Pale Purple Coneflower


Echinacea pallida

Aster family (Asteraceae)

Description: Plants up to 3' tall, with coarse, bristly hairs on the stout stems and leaves.  The leaves are rough-surfaced, up to 10" long and 1 1/2"wide, and tapering at either end, with several parallel veins running along their lengths.  The basal leaves are on long stalks, while the stem leaves are few, and usually lack long stalks.  There is a single showy flower head at the top of each stem, with many drooping, pale purple, petal-like ray flowers, each up to 3 1/2" long, surrounding a broad, purplish brown, cone-shaped central disk.

Late spring--midsummer.

Habitat/Range: Locally common and widely distributed in dry and mesic prairies and open savannas from southeastern Nebraska and north-central Iowa south and east to southwestern Arkansas and northwestern Indiana.  Farther east it is rare, with most populations representing escapes from cultivation.

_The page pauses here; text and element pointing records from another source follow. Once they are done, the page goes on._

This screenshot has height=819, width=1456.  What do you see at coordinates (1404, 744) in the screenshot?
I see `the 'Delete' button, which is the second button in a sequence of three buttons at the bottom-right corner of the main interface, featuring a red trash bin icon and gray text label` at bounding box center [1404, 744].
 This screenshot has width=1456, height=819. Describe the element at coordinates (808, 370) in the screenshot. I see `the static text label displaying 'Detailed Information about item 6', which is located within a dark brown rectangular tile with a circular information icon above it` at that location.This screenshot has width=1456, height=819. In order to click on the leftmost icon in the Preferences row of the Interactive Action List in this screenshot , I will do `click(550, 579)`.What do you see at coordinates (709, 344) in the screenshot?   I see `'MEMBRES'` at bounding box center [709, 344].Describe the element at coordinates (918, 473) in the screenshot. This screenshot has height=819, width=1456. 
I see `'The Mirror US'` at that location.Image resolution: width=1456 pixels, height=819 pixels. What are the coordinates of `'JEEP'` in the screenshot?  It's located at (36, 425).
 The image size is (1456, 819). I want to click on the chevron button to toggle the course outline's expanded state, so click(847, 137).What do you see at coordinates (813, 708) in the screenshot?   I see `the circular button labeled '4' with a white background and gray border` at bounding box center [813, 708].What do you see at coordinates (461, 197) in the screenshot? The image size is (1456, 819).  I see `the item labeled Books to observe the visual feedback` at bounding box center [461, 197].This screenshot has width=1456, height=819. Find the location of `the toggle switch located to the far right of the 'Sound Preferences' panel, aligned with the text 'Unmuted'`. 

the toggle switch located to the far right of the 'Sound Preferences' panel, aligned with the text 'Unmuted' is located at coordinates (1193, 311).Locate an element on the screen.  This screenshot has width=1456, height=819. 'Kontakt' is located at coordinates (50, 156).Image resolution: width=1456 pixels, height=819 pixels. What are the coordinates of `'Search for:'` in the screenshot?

Comments: A related plant, Narrow-Leaved Purple Coneflower (E. angustifolia), occurs in upland prairies throughout the western tallgrass region and westward; it is a shorter plant with smaller ray flowers and yellow pollen -- typical Pale Purple Coneflower has white pollen.  Some scientists think that the two types are varieties of a single species.  All of the Purple Coneflowers are used as medicinal plants by Native Americans.  There is still a market for the roots, which are used to make herbal medicines and tonics.  Illegal root digging poses a major threat to the plants in some areas.